Interview SFDE

1- Les réhabilitations implanto-portées du secteur antérieur constituent l’une des situations thérapeutiques les plus difficiles à résoudre… Au vu de votre riche expérience, comment abordez-vous ces situations ?


Georges Khoury : Pour être plus précis sur notre sujet de réhabilitation complète, la reconstitution tant prothétique que tissulaire impose une évaluation préalable de l’objectif souhaité, en accord avec le contexte initial. Ainsi aucun acte chirurgical n’est entrepris sans un plan de traitement séquentiel dirigé par la prothèse réévaluée et validée. Le volume osseux disponible n’est donc pas le premier élément à considérer. Pour bien aborder l’édenté complet ou en devenir il faut intégrer au projet prothétique une approche analytique des tissus durs et mous et évaluer notre capacité de mettre en pratique les différentes options possibles.

2- Comment gérer-vous le projet esthétique ? Entre un sujet édenté et un patient qui, pour des raisons diverses, nécessite une édentation complète, votre démarche est-elle similaire ?


Christophe Rignon-Bret : Dans notre démarche thérapeutique, le rétablissement de l’esthétique constitue le seul guide valable pour replacer les tissus paraprothétiques dans une position physiologique. Ainsi, lors de l’observation clinique d’un patient édenté complet ou candidat à l’édentation totale, il est essentiel de déterminer la situation du futur point interincisif. C’est le point cardinal de notre thérapeutique. Une fois ce point interincisif déterminé, nous pouvons définir le plan d’occlusion prothétique, puis évaluer l’espace prothétique par rapport à la crête édentée. Dans le cadre d’une restauration fixe implantoportée, c’est l’évaluation de cet espace prothétique qui oriente notre décision de réaliser ou non une fausse gencive. La détermination de la situation du futur point interincisif est bien évidemment plus difficile avec un patient totalement édenté. Il faut alors extrapoler la situation du futur point interincisif. Les lignes remarquables du visage, le plan sagittal médian, les lignes bipupillaires et bicommissurales sont autant d’indices à exploiter, mais il en existe d’autres… C’est surtout la dynamique labiale, la position et l’expression des lèvres qui constituent avec le philtrum, les meilleurs repères pour déterminer le futur point interincisif. Dans le cas d’un patient candidat à l’édentation totale, les dents antérieures sont encore présentes et sont une aide pour déterminer le futur point interincisif. Il s’agit alors d’évaluer si on garde le point interincisif existant ou si il doit être modifié ; dans ce dernier cas il faut définir le sens et l’amplitude du déplacement souhaité. Notre démarche thérapeutique est donc similaire chez un patient édenté et un patient candidat à l’édentation totale, ce sont les techniques de réalisation prothétique qui diffèrent.

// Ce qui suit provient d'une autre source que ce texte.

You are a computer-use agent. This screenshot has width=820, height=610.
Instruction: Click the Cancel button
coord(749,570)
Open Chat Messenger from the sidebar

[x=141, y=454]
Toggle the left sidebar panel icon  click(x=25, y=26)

3- Comment optimiser le résultat esthétique, notamment dans le cas d'un sourire gingival ?... Quels conseils pourriez-vous nous donner afin de minimiser les désordres esthétiques ?

Christophe Rignon-Bret : C’est une problématique qui concerne le traitement de l’édentement total par prothèse fixe implanto-portée. Dans ce cas l’analyse de l’intégralité du jeu labial lors du sourire est primordiale pour évaluer la situation de la lèvre supérieure par rapport à la crête édentée et l’importance du sourire gingival. Le problème qui se pose est la visibilité de la limite de la fausse gencive, en particulier dans les secteurs latéraux dans la région canine et des prémolaires. Le plus simple est d’effectuer une ostéoplastie pour diminuer l’importance du sourire gingival et ensuite de réaliser une restauration prothétique sans fausse gencive avec des intermédiaires de bridge de forme ovoïde. D’autres solutions prothétiques seront abordées lors du congrès… L’objectif est d’obtenir un sourire naturel et vivant qui signe le succès de toute prothèse bien intégrée à la personnalité du patient.